Sequential Triggers in Groovy Scripts

Groovy triggers support the same functionality. Check out Groovy Scripting for more information.

Sequential Triggers in Easy Triggers

Easy triggers have limited support for sequential actions as well, though they do not currently have a way to collect more events. See Easy Triggers for more information.

Parts of a Sequential Trigger

Sequential triggers have a “Start Condition” and a “Body”. The start condition is what type of event you want to start on. Many complex mechanics start with a cast bar that does nothing but start the sequence of mechanics (perhaps it also has a raidwide), so that acts as a perfect start condition.

The body takes two arguments: the start event (the event that triggered the start condition), and a “Sequential Trigger Controller”. The latter is how you access the sequential trigger functionality.

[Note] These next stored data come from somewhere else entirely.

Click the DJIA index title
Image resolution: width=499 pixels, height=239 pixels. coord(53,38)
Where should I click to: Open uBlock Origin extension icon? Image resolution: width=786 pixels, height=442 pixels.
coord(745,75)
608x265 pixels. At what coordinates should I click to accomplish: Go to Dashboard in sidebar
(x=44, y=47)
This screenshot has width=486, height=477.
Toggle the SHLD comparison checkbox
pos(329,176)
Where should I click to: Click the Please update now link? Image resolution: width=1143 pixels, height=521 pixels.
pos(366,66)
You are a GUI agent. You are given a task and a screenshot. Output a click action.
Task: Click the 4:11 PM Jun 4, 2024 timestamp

It allows you to wait for fixed amounts of time, or wait for more events. There are many methods on this object that provide functionality for various types of waiting, such as waiting for events until some other condition is fulfilled.


In the SqtTemplates, there are several useful templates. SqtTemplates.sq is the most widely used and should generally be the basis of most triggers. It automatically resets on wipe and improves upon type safety for the start conditions.

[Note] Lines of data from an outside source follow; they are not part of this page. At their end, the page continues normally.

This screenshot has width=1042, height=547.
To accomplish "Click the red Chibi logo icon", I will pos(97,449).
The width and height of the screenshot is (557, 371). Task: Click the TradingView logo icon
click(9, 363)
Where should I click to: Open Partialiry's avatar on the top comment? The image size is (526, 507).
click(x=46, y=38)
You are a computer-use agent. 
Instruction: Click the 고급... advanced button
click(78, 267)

There are some other templates for more specific purposes. SqtTemplates.multiInvocation is useful for mechanics used multiple times per fight, where each instance is different. Instead of taking a single body, it takes an array of bodies. The first body will be executed the first time the trigger is invoked, the second is executed the second time, and so on.

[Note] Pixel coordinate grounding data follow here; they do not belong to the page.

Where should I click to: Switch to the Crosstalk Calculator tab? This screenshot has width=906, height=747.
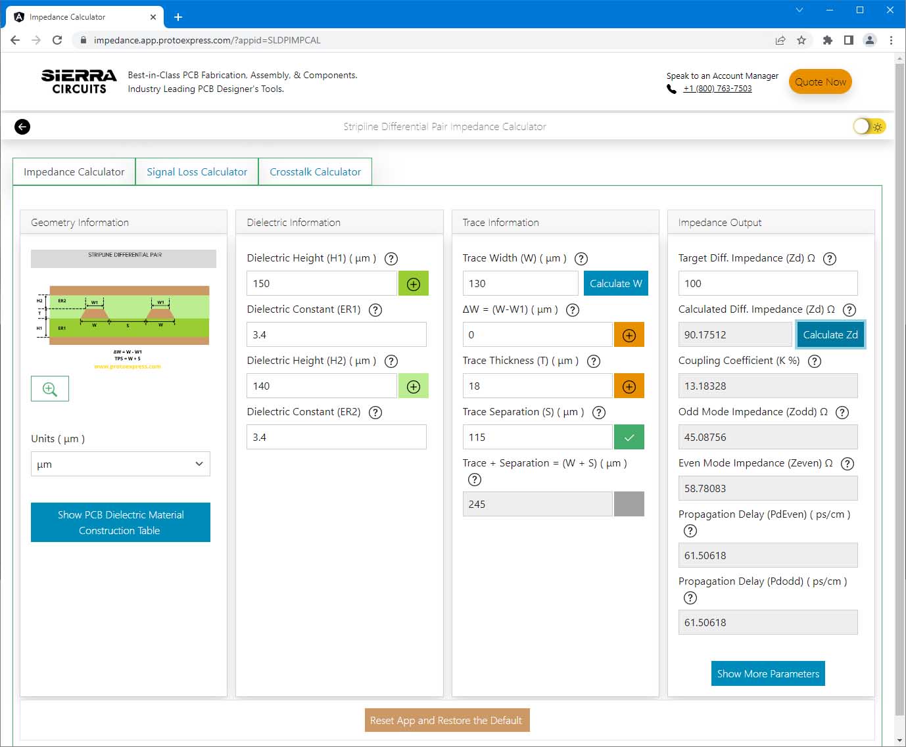coord(315,172)
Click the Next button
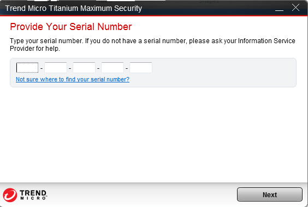This screenshot has height=207, width=308. 270,194
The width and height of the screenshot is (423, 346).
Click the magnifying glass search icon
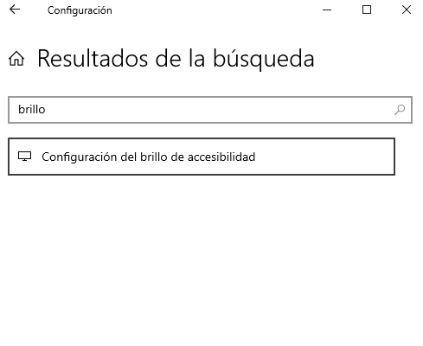coord(400,110)
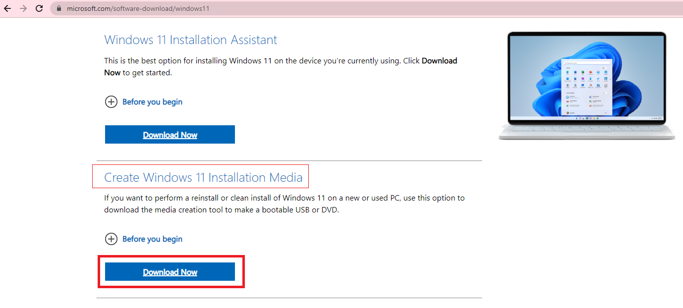The width and height of the screenshot is (683, 308).
Task: Click the 'This is the best option' sentence
Action: pyautogui.click(x=198, y=61)
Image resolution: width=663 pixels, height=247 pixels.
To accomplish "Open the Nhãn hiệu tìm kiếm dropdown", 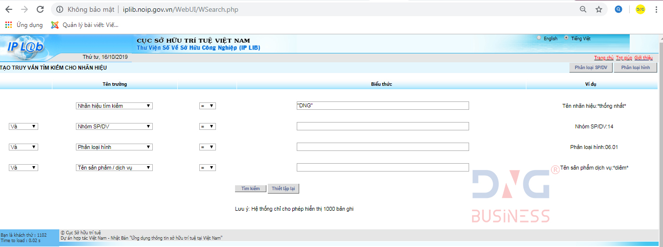I will [115, 106].
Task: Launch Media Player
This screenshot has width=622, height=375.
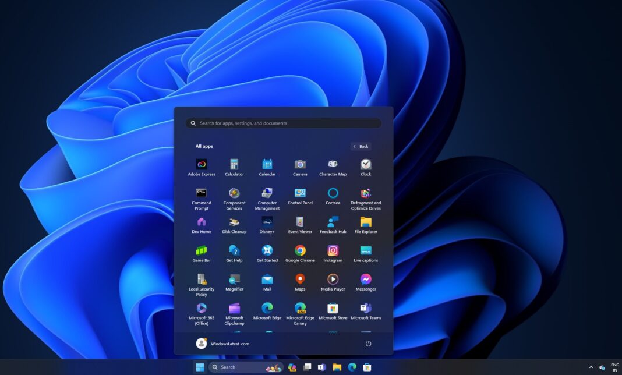Action: tap(333, 280)

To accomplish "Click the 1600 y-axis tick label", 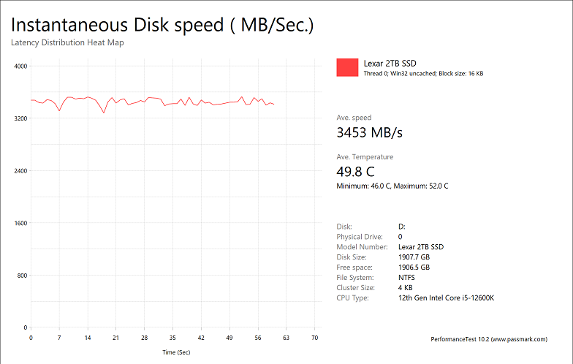I will 20,224.
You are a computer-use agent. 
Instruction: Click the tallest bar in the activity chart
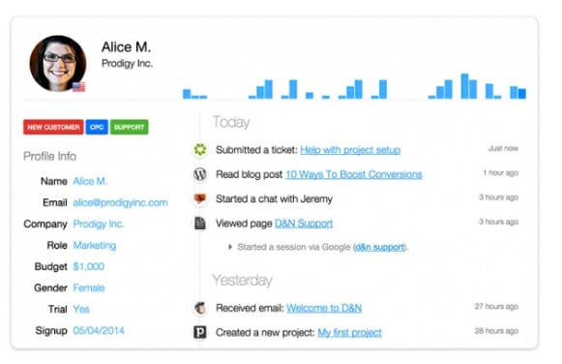464,86
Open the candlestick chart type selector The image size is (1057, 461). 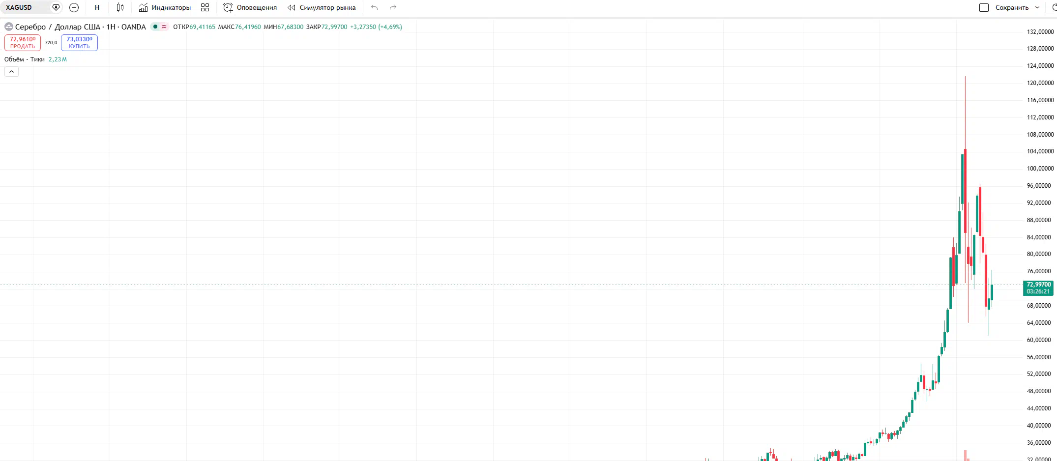click(x=120, y=7)
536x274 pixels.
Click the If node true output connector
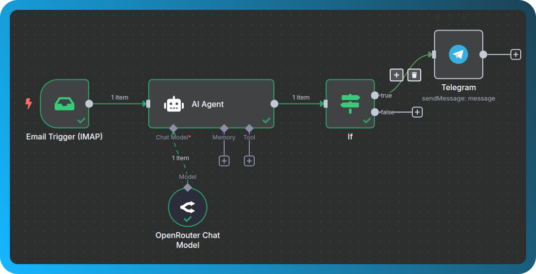[x=375, y=95]
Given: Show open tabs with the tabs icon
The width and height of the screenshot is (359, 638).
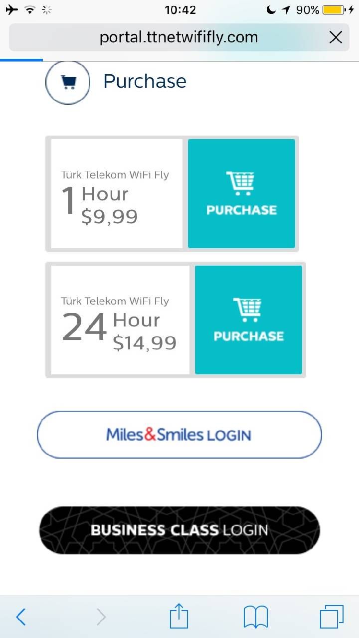Looking at the screenshot, I should pyautogui.click(x=332, y=617).
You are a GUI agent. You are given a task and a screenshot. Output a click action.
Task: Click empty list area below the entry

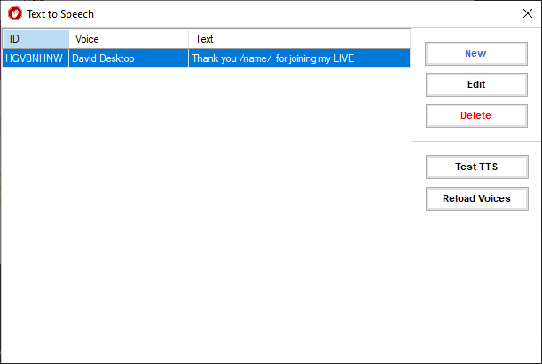click(207, 214)
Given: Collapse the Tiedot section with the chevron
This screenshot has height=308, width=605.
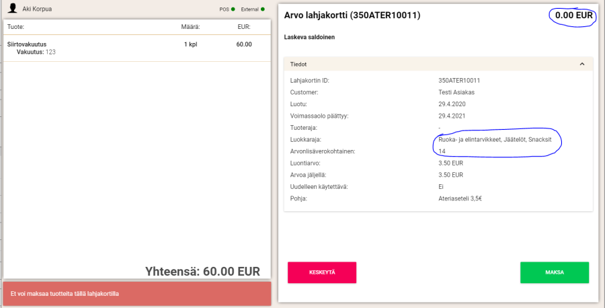Looking at the screenshot, I should coord(582,65).
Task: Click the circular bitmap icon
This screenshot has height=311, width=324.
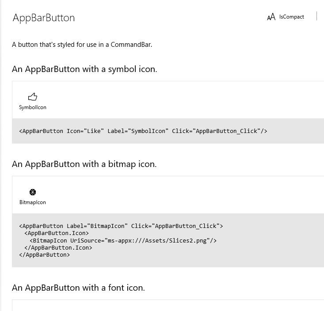Action: coord(33,192)
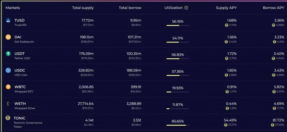Sort by Supply APY column header
The width and height of the screenshot is (287, 132).
pos(226,8)
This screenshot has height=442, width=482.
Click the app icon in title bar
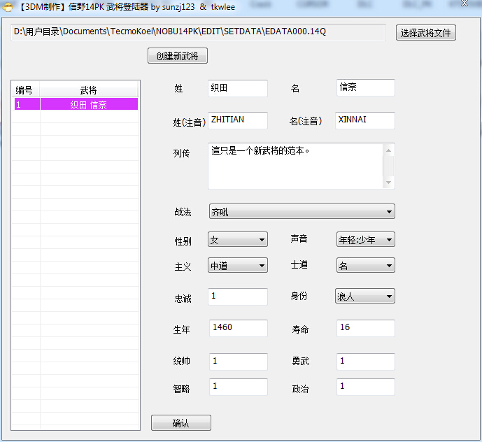click(x=8, y=7)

SqtTemplates.callWhenDurationIs starts off of an event with a duration (such as a cast bar or status effect), and produces a callout when the remaining duration drops below a certain value. This is useful for debuffs that don’t need to be handled immediately, or excessively long cast bars.

SqtTemplates.beginningAndEndingOfCast takes two callouts, and will trigger the first one when the cast bar begins, and the second one when it ends. Useful for abilities that function like twister but have an actual cast bar to go off of.

Concurrency Mode

Sequentials can execute in one of three modes:

To set the concurrency mode of a sequential trigger, simply call the setConcurrency method on the SequentialTrigger object.

To do so in a Groovy trigger, write concurrency block, concurrency replace, or concurrency concurrent in the trigger definition (at the same level as the name, not within the body).

For an easy trigger, use the “Concurrency” dropdown.